Problem — Find each line in the entries below that contains the word "solid" and copy it out. Case matters.

-- START OF Given data --

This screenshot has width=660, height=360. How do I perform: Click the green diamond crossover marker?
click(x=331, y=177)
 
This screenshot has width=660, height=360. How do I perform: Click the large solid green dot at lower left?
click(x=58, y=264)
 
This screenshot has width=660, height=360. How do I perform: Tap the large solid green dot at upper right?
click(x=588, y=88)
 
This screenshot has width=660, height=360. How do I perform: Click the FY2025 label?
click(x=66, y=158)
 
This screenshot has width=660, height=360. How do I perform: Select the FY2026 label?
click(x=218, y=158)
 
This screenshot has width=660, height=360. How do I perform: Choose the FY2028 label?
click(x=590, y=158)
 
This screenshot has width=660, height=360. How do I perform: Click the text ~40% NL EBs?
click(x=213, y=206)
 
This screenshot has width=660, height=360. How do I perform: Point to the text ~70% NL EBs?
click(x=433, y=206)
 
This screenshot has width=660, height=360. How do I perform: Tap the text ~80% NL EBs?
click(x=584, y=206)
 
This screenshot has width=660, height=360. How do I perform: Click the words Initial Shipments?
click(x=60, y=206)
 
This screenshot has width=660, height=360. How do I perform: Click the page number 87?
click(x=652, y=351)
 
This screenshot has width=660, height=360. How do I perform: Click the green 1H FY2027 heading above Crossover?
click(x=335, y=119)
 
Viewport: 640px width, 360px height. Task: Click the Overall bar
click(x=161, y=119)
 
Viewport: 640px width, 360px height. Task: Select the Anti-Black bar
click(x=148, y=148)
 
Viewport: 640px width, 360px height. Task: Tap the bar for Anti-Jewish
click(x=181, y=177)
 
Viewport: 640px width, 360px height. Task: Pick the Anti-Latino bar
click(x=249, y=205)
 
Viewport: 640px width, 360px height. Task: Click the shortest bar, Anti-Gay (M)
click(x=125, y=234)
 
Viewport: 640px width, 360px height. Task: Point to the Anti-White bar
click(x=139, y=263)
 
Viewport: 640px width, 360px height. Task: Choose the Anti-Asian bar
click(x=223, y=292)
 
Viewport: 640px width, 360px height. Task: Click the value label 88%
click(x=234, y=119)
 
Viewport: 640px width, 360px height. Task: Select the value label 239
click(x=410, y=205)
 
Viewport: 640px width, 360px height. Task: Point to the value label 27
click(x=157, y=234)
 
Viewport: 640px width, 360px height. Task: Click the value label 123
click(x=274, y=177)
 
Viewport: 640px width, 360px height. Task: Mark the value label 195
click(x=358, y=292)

-- END OF Given data --

Right answer —
This screenshot has width=660, height=360. How do I perform: Click the large solid green dot at lower left?
This screenshot has width=660, height=360. How do I perform: Tap the large solid green dot at upper right?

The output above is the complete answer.